At night it’s as though an events company is paid to take over. Lighting designers, perfumeurs, chefs and gentle DJs turn that long shady canopy into one sexy, smoky vegan nightclub and catwalk. This isn’t a party zone like the ugly malls of Playa del Carmen and Cancun, two hours up the road. Everything is cooked on or in wood-fired grills and ovens, so you get to breathe it in, breathe it out and eat the forest around you. Mayan Tulum is one big wood-fired, eco-friendly yoga retreat – if you were to design a destination for health conscious female shoppers from 25 to 60 then this would top them all.
Then there are the miles of beach and the turquoise-coloured sea. The Mesoamerican barrier reef is just offshore, taking the sting out of the waves, leaving flaked-out surf with barely enough energy to make the finishing line. It’s just lovely.
For some, Tulum is already over-developed, too busy, too mad. Compared to before I’m sure it is – longtime visitors to this part of the world are now looking for the “new Tulum”. Before that it was the new Playa Del Carmen, and before that the new Cancun, but by new they mean old. The Tulum of 30 years ago.
I wasn’t looking for a new Tulum but I found it in a little island further along the coast – Holbox. After I found it I didn’t want to talk about it. I still don’t want to talk about it. I wanted to stretch this column out to keep selling you Tulum – no bad thing, a holiday of a lifetime to most. Beach, culture, shopping, adventures, some of the best food in the world: why bother going any further than Tulum?
A single day in Holbox is why. Holbox is the destroyer of all other holiday dreams. I arrived in the evening into my top floor room on the third storey in a little hotel called La Palapa, just in time to see the sun go down – my first sunset in Holbox – framed by the lanky palms outside my window and the best I have ever seen.
Next morning I walked over to the fishermen. That walk was a good 45 seconds from my hotel. At the armada of small day boats, I asked how the fishing was. “Good, it is always good, if the boats go out it is good,” said one fisherman. I sat and watched them bring in huge groupers and smaller fish I didn’t recognise. Everything bigger than a palm leaf would go on the makeshift grills that dotted the beach for miles. Everything smaller would be surgically prepared for ceviche that day, with limes fresh from the trees and other local plants for colour and flavour.
I went into town for a coffee. Town is at least double the walk of the beach – almost two full minutes. Magically I decided on the A Mar Café, which would pass muster with any master coffee wonk in Melbourne or Portland with its giant shiny new roaster and delicious organic Mexican beans.
After my perfect coffee and omelette made with fresh cheese, local greens and Hoja Santa pepper, I walked around barefoot, wishing I had the time to go swimming with manta rays off the lagoon on the other side of the island. A good ten-minute walk away. The call of the Gulf of Mexico was too much though, the most dramatic kaleidoscope of sea, coloured by semi-precious stones.
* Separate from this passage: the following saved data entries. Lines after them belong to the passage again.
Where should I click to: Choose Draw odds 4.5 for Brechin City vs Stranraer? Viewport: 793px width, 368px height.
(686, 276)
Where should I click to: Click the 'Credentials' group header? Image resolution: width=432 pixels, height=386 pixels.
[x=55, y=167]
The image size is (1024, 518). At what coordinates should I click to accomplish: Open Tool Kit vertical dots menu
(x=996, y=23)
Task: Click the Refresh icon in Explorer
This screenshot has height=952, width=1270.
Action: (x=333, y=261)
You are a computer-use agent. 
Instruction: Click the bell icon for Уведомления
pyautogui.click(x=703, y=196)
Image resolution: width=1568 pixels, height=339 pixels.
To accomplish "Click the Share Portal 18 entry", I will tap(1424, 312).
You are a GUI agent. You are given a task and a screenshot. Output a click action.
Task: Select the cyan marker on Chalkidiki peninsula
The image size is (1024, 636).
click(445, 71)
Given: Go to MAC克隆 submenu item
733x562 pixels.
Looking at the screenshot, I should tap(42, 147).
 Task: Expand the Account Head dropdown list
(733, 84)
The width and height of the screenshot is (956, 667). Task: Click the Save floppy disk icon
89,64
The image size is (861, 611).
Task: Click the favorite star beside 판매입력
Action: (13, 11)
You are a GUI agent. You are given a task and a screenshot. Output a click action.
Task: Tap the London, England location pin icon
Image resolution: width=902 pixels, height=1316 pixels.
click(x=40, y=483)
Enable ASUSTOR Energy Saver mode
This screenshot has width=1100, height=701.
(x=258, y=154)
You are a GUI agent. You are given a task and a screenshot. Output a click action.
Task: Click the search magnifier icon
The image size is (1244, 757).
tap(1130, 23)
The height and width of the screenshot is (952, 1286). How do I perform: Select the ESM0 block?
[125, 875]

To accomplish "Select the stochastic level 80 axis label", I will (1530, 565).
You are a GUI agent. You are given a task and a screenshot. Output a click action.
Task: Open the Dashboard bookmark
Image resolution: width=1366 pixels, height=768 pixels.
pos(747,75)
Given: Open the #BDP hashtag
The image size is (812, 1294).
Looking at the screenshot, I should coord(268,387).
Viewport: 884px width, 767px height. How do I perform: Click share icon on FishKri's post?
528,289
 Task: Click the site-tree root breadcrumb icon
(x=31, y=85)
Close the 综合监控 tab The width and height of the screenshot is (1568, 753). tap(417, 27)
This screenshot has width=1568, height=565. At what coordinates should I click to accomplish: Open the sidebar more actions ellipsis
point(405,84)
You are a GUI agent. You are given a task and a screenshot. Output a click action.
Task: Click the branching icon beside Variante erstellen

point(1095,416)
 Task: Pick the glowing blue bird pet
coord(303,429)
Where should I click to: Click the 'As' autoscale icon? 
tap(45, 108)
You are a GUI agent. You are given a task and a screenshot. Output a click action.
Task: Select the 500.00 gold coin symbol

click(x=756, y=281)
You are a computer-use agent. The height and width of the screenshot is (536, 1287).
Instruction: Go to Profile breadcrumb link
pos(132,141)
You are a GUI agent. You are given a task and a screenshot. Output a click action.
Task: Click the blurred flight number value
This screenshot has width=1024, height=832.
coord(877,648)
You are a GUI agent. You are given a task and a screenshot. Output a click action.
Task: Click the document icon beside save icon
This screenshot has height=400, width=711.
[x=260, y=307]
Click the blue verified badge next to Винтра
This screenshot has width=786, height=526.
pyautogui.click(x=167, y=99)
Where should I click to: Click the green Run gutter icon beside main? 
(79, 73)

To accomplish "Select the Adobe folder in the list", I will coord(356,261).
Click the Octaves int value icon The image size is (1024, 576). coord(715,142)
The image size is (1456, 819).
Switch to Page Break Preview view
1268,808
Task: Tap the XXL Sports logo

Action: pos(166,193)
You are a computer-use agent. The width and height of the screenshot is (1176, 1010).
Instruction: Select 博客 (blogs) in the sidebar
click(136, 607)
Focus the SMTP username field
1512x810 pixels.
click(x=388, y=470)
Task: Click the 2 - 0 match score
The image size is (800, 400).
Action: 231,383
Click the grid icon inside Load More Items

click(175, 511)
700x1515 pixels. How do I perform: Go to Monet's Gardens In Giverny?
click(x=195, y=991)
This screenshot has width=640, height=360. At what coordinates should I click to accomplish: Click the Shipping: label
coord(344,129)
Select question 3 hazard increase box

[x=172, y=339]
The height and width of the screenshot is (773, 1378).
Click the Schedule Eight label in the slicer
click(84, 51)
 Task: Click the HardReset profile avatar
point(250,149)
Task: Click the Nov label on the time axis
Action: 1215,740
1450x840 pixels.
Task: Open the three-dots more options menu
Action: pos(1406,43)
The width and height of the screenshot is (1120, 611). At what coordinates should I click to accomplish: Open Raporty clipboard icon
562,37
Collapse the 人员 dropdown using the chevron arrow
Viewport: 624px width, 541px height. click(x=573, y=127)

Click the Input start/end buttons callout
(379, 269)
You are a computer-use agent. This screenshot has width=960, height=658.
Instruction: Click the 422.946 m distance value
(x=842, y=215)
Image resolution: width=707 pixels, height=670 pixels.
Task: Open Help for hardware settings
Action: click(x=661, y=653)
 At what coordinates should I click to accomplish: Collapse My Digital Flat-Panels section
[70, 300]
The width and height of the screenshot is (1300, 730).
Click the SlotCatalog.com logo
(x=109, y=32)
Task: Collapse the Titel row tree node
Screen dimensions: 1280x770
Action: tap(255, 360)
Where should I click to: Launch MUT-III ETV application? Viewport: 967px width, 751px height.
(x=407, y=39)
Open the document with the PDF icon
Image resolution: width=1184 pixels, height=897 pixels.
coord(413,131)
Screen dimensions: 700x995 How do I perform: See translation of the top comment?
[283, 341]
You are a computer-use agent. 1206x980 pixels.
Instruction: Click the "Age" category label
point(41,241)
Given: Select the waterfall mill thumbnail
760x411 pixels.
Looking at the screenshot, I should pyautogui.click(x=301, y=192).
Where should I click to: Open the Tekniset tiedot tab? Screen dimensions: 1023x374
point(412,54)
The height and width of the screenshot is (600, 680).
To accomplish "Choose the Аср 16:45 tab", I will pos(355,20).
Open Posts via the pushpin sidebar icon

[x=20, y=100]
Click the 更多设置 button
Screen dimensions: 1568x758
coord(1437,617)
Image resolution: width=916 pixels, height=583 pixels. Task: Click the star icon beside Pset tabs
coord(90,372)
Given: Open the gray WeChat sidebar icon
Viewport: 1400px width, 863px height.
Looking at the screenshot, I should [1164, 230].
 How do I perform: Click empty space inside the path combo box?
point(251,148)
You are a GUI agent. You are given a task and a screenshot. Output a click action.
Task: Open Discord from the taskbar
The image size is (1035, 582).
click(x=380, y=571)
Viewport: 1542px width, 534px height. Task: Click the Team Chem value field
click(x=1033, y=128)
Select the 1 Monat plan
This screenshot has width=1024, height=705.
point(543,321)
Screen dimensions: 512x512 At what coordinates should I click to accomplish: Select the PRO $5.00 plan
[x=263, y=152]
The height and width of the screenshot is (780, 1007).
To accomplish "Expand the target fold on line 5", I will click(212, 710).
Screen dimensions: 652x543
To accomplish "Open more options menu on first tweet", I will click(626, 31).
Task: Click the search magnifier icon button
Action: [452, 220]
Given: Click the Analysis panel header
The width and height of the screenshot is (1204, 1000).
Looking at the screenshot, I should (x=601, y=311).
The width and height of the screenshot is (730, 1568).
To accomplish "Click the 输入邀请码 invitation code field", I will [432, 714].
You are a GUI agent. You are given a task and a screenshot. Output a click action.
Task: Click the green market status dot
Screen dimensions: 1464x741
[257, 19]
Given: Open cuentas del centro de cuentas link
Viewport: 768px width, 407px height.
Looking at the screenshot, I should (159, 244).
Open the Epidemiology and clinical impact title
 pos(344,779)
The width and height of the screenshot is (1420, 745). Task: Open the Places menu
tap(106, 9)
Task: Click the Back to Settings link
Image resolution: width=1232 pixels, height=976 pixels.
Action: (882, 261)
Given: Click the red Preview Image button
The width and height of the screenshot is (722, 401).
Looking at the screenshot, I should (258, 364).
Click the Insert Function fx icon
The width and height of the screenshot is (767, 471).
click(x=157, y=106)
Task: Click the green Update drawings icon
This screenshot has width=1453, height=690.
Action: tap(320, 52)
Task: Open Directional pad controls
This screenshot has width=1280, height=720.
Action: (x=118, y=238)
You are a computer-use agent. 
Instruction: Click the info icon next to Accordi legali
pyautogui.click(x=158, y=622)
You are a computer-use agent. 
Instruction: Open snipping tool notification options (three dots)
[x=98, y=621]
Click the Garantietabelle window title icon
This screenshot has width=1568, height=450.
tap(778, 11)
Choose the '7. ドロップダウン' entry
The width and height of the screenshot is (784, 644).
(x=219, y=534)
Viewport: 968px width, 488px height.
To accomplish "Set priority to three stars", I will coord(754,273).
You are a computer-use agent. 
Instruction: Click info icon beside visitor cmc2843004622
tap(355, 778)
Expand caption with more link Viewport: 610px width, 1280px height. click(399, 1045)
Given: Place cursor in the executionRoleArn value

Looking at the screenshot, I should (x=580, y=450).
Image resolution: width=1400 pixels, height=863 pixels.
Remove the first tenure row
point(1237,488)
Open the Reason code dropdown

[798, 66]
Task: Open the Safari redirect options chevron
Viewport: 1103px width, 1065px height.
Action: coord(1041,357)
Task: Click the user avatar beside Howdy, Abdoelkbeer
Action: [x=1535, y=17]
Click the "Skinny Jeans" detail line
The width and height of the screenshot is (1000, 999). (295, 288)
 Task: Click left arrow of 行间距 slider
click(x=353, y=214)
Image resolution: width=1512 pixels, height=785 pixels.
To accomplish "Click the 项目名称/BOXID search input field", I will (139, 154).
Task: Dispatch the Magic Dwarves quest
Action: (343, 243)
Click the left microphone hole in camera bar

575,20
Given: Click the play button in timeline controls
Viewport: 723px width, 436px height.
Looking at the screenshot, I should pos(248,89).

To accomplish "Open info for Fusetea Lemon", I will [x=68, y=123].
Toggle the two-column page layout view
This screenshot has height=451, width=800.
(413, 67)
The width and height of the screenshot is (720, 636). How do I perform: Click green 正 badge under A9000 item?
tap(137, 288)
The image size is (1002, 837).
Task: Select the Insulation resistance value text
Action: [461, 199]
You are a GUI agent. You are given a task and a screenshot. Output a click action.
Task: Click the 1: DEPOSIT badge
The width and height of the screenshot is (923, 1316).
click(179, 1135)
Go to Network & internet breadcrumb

A four-dollar fresh banana daiquiri on a hammock yards from the sea had me wondering about my ties to Ireland, wife, family, friends, dog and work. Then it was back to town. To Hot Corner, a badly named but brilliant bar, with hippies serving fish tacos.
Back in La Palapa at night I slid back the wood-framed windows and dreamed of being at the bow of a 19th-century sailboat, crashing through the ocean. Go now, because this is a place on the cusp of change. Holbox belongs to the locals and to Mexico. I hope they cap the numbers and the development – I suspect they won’t, so I have to advise you to go, and go now while the party is still on, and still real.